And then my belief is the Democrats, if they're smart, are gonna embrace it.
And it's one, it's not gonna be able to be put back in the bottle.
And two, it's, it's a popular thing that they should embrace.
'cause it's a, it's a democratic, it's actually more of a democratic idea than anything.
I saw Elizabeth Warren on TV this morning still talking about how needs to shut crypto is shut.
I, I can't believe, I can't believe they have not found a way to get her mle her shut up.
Yeah.
I can't, I can't believe the Democratic party has not gotten her to shut up about this.
Like, I, I'm shocked.
I'm shocked.
I mean, it's hard in Massachusetts, Senator.
It's hard to imagine or not, I suppose, but goodness gracious man.
I mean, but anyway, my point was that it, it is going to be more and more just a part of our financial world, and I agree.
We're gonna be making healthcare payments on it and we're gonna be doing a lot on it.
Yeah.
You know, quite frankly, like when you look at, look, look, look at UHG and their results this last quarter and the contribution that the balance sheet played in that.
Right.
You know, if, if, if all these companies keep, we, we, we might be facing like a serious credit downgrade here pretty soon, right?
You, and, and that might take a lot of these, the, these healthcare providers outta the bond market.
Dude, do you realize they might end up going to the crypto markets to get financing?
Yeah.
Like I know that sounds so crazy.
I know that sounds so ridiculously crazy, but like that could happen.

- [THINGS TO DO]:
**1)** Copy the part of the transcript word for word, starting at the words "It's hard to" and ending after the words "the bond market.".
**2)** Which names of people, places, political parties, or companies appear in the transcript? List each one as it is written.
You won't need the entries.

(Data items)
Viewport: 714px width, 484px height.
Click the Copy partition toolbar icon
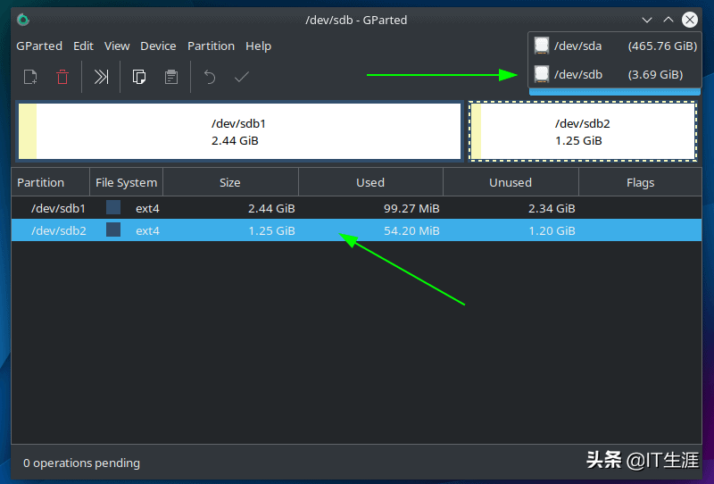tap(139, 78)
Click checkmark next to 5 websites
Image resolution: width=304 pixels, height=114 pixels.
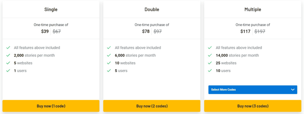click(x=8, y=63)

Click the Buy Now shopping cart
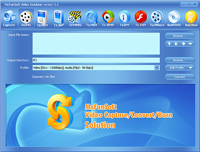pos(191,18)
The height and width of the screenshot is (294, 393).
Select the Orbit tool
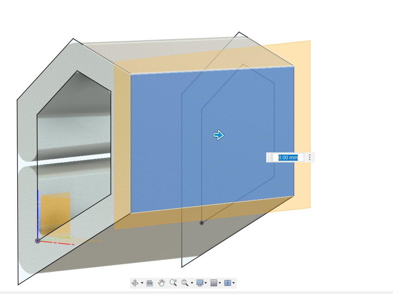click(x=135, y=283)
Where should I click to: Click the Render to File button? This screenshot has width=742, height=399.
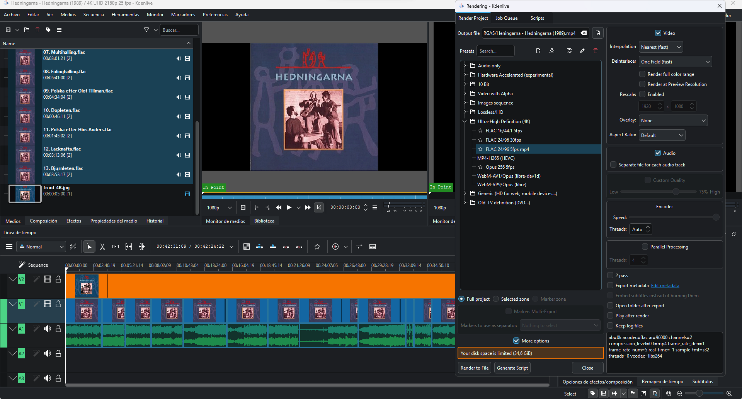(x=475, y=368)
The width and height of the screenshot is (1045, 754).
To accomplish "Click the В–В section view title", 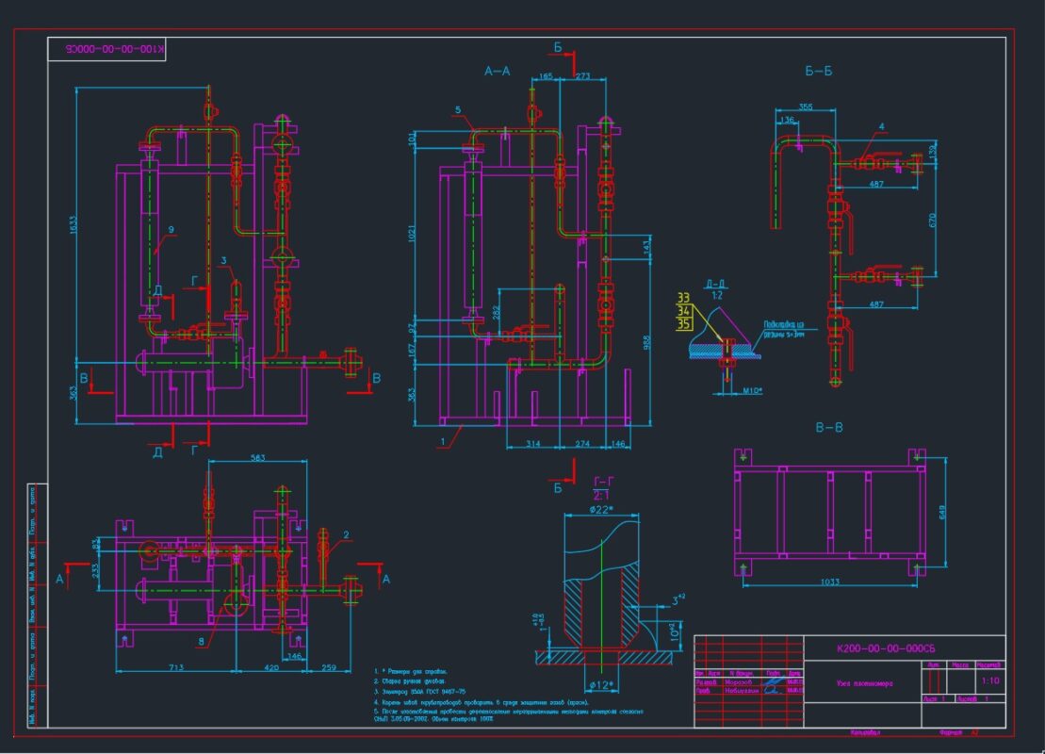I will [828, 427].
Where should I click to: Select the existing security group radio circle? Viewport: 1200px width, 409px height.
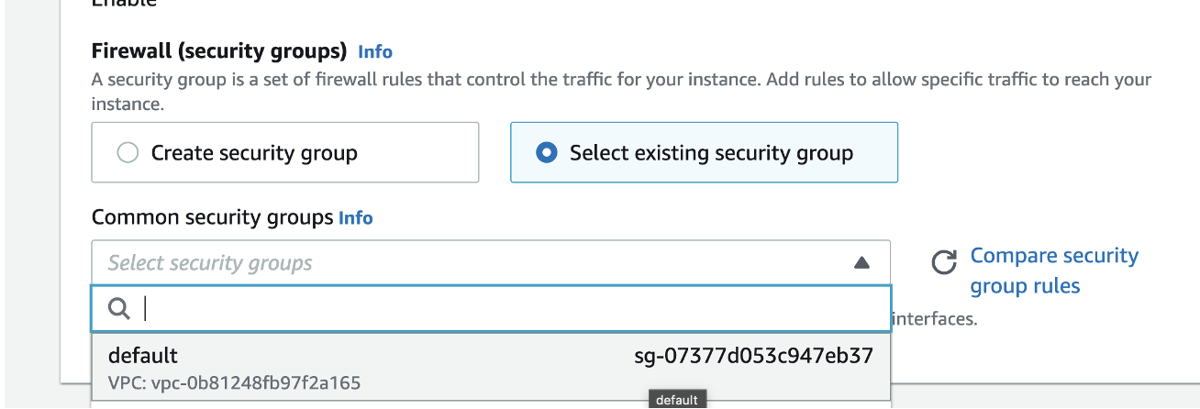pos(547,153)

- [RESPONSES PER TASK]:
**1)**
It's hard to imagine or not, I suppose, but goodness gracious man.
I mean, but anyway, my point was that it, it is going to be more and more just a part of our financial world, and I agree.
We're gonna be making healthcare payments on it and we're gonna be doing a lot on it.
Yeah.
You know, quite frankly, like when you look at, look, look, look at UHG and their results this last quarter and the contribution that the balance sheet played in that.
Right.
You know, if, if, if all these companies keep, we, we, we might be facing like a serious credit downgrade here pretty soon, right?
You, and, and that might take a lot of these, the, these healthcare providers outta the bond market.

**2)**
Democrats
Elizabeth Warren
Democratic party
Massachusetts
UHG